§ Material for this task:
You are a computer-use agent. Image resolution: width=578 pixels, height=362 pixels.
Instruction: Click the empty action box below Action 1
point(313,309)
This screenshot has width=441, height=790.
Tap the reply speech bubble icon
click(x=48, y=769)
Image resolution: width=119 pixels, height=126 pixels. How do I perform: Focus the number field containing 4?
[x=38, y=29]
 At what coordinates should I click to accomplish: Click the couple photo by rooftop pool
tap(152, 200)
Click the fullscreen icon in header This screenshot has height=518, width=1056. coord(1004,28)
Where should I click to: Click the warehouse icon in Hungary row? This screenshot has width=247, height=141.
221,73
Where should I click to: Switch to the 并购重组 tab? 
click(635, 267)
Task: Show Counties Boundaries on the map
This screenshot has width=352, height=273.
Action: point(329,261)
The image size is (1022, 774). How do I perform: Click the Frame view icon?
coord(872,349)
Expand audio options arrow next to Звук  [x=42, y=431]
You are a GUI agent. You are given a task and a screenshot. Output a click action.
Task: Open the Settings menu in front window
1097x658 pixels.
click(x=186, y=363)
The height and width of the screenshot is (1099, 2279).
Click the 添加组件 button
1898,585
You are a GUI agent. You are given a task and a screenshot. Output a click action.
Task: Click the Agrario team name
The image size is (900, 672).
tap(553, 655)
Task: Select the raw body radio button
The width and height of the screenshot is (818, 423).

§ Exercise directions:
Extract every one of the lines above verbatim, in the same order, and change nothing.

§ Task solution:
You are a computer-use agent. Image resolution: width=578 pixels, height=362 pixels.
Instruction: Click the empty action box below Action 1
point(313,309)
This screenshot has width=441, height=790.
Tap the reply speech bubble icon
click(x=48, y=769)
Image resolution: width=119 pixels, height=126 pixels. How do I perform: Focus the number field containing 4?
[x=38, y=29]
 At what coordinates should I click to accomplish: Click the couple photo by rooftop pool
tap(152, 200)
Click the fullscreen icon in header This screenshot has height=518, width=1056. coord(1004,28)
Where should I click to: Click the warehouse icon in Hungary row? This screenshot has width=247, height=141.
221,73
Where should I click to: Switch to the 并购重组 tab? 
click(635, 267)
Task: Show Counties Boundaries on the map
This screenshot has width=352, height=273.
Action: point(329,261)
The image size is (1022, 774). How do I perform: Click the Frame view icon?
coord(872,349)
Expand audio options arrow next to Звук  [x=42, y=431]
You are a GUI agent. You are given a task and a screenshot. Output a click action.
Task: Open the Settings menu in front window
1097x658 pixels.
click(x=186, y=363)
The height and width of the screenshot is (1099, 2279).
Click the 添加组件 button
1898,585
You are a GUI agent. You are given a task and a screenshot. Output a click action.
Task: Click the Agrario team name
The image size is (900, 672).
tap(553, 655)
Task: Select the raw body radio button
The width and height of the screenshot is (818, 423).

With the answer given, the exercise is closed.